International Journal of Population Data Science (Sep 2024)
Exploring Locality Sensitive Hashing as a Blocking Method for Large-Scale Administrative Datasets
Abstract
Objectives Linking large-scale datasets is challenging due to the computational power required. This research explores using Locality-Sensitive-Hashing (LSH) as a novel blocking method to facilitate linking large administrative data. LSH uses an efficient technique of hashing data while preserving similarity, reducing the search space and processing power required to find links. Approach Samples were taken from a gold-standard dataset and blocked using LSH. Various parameters were tested to establish LSH’s optimal performance at retrieving linked pairs and reducing the search space size. Results Testing the method on small datasets gave promising results, with the LSH method creating ~9,000 candidate pairs. This is a improvement over our traditional blocking method or cartesian product, which created ~70,000 and 23.4 million candidate pairs, respectively.

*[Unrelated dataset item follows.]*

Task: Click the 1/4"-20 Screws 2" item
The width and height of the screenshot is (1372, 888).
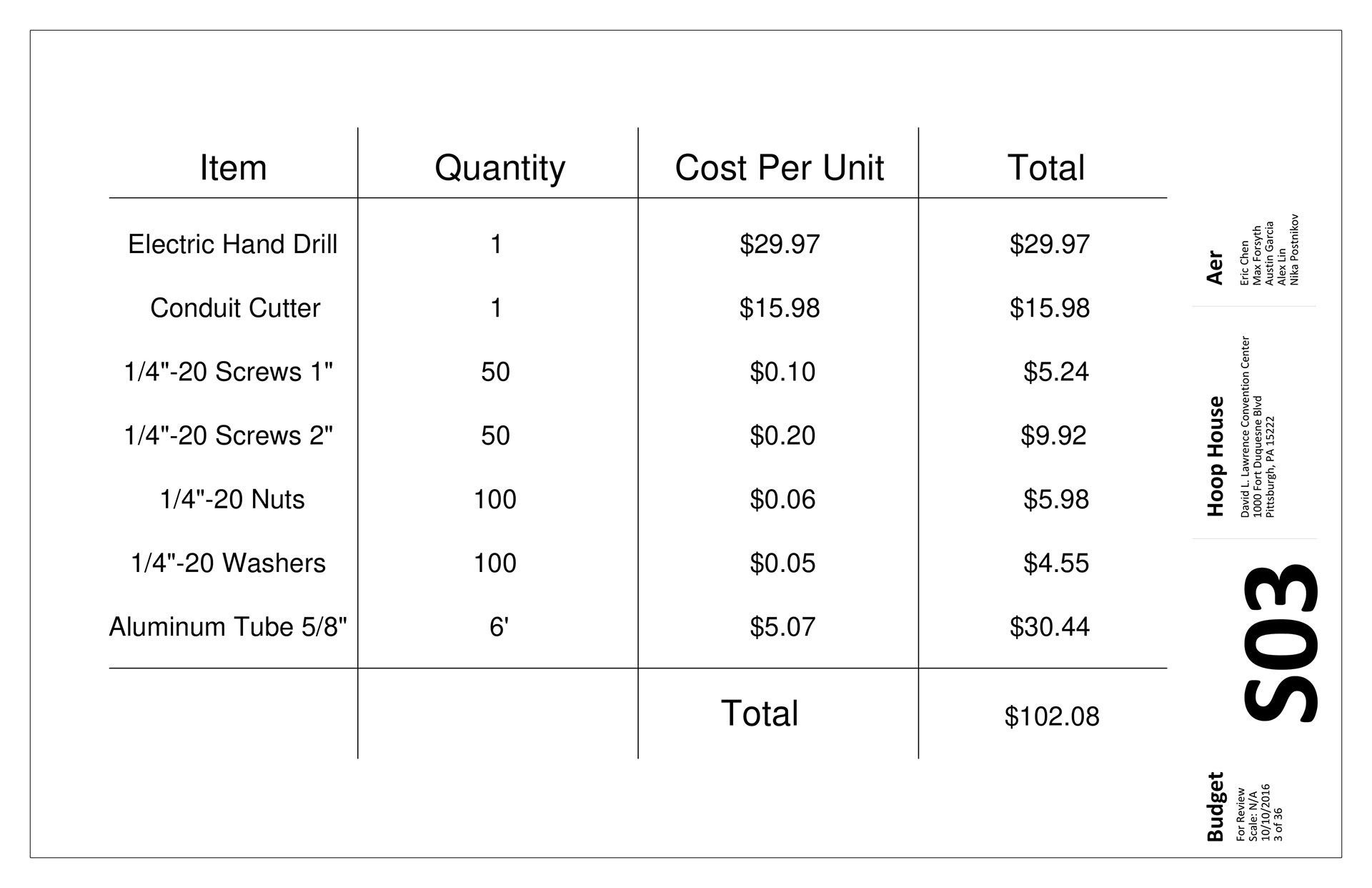Action: point(229,435)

We have therefore shown that LSH can significantly reduce the search-space size. A further advantage of the method is its capability in handling alternative variables such as those that may be present in longitudinal or composite data, without needing to manually anticipate the different combinations of variables which may occur. Variable formats to simulate agreement weighting were also considered, with encouraging results. Conclusion and Implications Our research shows that LSH can be used to drastically reduce the search space when blocking for data linkage This suggests developing LSH as a blocking method could result in more effective blocking, quicker linkage, and no loss of quality compared to traditional methods. However, further research on increasing the method’s scale is necessary.